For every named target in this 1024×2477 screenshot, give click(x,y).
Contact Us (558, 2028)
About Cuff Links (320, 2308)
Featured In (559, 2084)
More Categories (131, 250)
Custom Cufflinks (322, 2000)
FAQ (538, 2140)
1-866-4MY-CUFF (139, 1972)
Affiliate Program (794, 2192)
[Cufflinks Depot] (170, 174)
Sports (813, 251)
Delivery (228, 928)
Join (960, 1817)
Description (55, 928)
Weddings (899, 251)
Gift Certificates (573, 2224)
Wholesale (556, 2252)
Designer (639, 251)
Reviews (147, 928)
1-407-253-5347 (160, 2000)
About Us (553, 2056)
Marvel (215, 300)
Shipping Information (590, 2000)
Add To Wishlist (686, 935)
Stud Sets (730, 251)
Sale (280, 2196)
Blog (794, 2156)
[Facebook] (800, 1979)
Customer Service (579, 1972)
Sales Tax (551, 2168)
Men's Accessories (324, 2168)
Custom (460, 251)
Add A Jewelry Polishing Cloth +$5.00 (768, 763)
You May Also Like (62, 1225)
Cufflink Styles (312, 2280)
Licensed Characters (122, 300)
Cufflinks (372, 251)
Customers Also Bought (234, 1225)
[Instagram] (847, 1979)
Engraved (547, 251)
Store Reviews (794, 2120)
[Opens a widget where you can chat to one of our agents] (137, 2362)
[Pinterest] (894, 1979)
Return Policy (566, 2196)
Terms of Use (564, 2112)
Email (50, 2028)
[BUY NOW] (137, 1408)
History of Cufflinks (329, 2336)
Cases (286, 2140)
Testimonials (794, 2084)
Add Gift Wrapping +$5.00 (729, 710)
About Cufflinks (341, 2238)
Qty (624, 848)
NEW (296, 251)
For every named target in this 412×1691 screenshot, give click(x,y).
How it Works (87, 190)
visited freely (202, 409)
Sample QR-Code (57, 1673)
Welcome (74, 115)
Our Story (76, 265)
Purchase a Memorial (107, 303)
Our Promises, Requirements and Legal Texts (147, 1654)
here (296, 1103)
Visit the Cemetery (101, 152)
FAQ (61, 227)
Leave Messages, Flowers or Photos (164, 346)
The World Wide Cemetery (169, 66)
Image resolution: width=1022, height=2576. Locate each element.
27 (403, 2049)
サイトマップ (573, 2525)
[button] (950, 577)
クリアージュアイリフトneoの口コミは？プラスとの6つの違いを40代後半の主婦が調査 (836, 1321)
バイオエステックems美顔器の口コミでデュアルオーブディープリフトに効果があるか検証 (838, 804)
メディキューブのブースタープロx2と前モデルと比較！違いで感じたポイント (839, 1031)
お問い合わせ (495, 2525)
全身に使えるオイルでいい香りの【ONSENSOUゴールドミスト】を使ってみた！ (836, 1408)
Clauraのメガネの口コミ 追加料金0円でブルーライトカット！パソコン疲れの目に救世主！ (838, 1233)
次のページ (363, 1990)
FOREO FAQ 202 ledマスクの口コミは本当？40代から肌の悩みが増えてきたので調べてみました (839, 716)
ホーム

Task directions = The answer must consist of every line in the records above that contains the word "Cufflinks".

Task result =
Custom Cufflinks (322, 2000)
[Cufflinks Depot] (170, 174)
Cufflinks (372, 251)
History of Cufflinks (329, 2336)
About Cufflinks (341, 2238)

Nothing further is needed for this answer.